Thursday, March 15, 2018

Visual Studio 2012 Coded UI Test for Crystal Reports are too slow - how to speed them up

OK I have been getting really discouraged writing coded UI tests to test the output of Crystal Reports.

Seriously it was taking over seven minutes for one test to run. Ridiculous.

So I took a step back and asked what is the original problem. What do I the human tester actually need and do when manually testing one of these reports?

I decided to set formatting aside. Important, but for my particular needs I could indeed relegate that to other tests or even to manual testing.  The most important thing for me was to test the content of the Crystal report output to make sure what was coming from the database was correct. The other important thing was to run the multiple data exports, which manually involved clicking buttons, waiting, clicking more buttons, dozens of times over.

So the answer so far is to divide, focus, and conquer.

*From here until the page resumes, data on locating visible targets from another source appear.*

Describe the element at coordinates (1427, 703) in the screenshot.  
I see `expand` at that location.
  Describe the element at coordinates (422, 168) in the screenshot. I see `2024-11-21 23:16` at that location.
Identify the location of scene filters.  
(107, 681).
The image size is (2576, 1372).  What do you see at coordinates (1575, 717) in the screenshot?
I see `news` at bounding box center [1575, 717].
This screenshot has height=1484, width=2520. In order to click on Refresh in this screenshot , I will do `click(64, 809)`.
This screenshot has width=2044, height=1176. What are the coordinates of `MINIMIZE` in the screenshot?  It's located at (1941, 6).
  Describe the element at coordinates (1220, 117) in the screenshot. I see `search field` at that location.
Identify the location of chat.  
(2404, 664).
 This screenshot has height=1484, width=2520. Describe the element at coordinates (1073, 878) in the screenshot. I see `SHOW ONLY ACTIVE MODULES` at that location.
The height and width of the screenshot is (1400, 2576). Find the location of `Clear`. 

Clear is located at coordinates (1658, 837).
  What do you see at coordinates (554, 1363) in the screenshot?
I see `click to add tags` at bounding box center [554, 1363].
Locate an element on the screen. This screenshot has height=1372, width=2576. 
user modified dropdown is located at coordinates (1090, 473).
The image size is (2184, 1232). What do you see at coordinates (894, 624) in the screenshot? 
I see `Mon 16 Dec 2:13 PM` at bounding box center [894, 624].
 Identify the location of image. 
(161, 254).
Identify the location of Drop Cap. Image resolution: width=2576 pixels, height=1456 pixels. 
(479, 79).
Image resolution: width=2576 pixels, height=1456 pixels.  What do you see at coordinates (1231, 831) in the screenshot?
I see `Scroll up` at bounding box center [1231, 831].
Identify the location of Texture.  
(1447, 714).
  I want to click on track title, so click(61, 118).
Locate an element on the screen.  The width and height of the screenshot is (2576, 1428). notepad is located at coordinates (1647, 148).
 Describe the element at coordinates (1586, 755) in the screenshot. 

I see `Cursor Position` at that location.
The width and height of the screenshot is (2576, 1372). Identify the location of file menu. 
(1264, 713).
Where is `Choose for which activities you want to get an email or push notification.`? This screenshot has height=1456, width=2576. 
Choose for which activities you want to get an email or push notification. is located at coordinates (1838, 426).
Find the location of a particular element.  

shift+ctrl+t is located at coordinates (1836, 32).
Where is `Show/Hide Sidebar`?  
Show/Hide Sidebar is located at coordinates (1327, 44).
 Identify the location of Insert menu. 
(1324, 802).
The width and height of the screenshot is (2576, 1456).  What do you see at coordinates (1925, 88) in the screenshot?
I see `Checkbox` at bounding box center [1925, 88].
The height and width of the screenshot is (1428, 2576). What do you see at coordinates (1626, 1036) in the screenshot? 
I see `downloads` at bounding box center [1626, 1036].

I put the button pushing into entirely separate tests. Now I can just run those UI tests and the machine does all the button pushing for me while I do something that really requires the attention of an actual person.

Back to the content: I just want to make sure the content is correct.

Remember how in your mapWhatever.cs code you've got lines of code that look like

     var something = rpt.UIWEbblahbalh.UIBobjidyaddayadda.somethingsomethingFrame...InnerText

?

That's called threading. Threading is what is going to kill your efficiency with this tool and with theses tests. Threading takes a looong time for some reason. YOU ONLY WANT TO THREAD ONCE IF YOU CAN HELP IT. My problem was I was threading multiple times, slowing my test way down.

So I just figured out how to thread once and get all the content of the report into a single long string (this will vary depending on how your page was built). Then, for the assertion I did StringAssert.Contains(<bigString>, <smallString>)

<bigString> is the big long string of content.

<smallString> is the value I need to make sure appears in the content.

Test takes less than two minutes now. Still slow, but in the acceptable range, because I have to do this same test dozens of time every time we update and have to do general regression testing. Better to have the machine do it.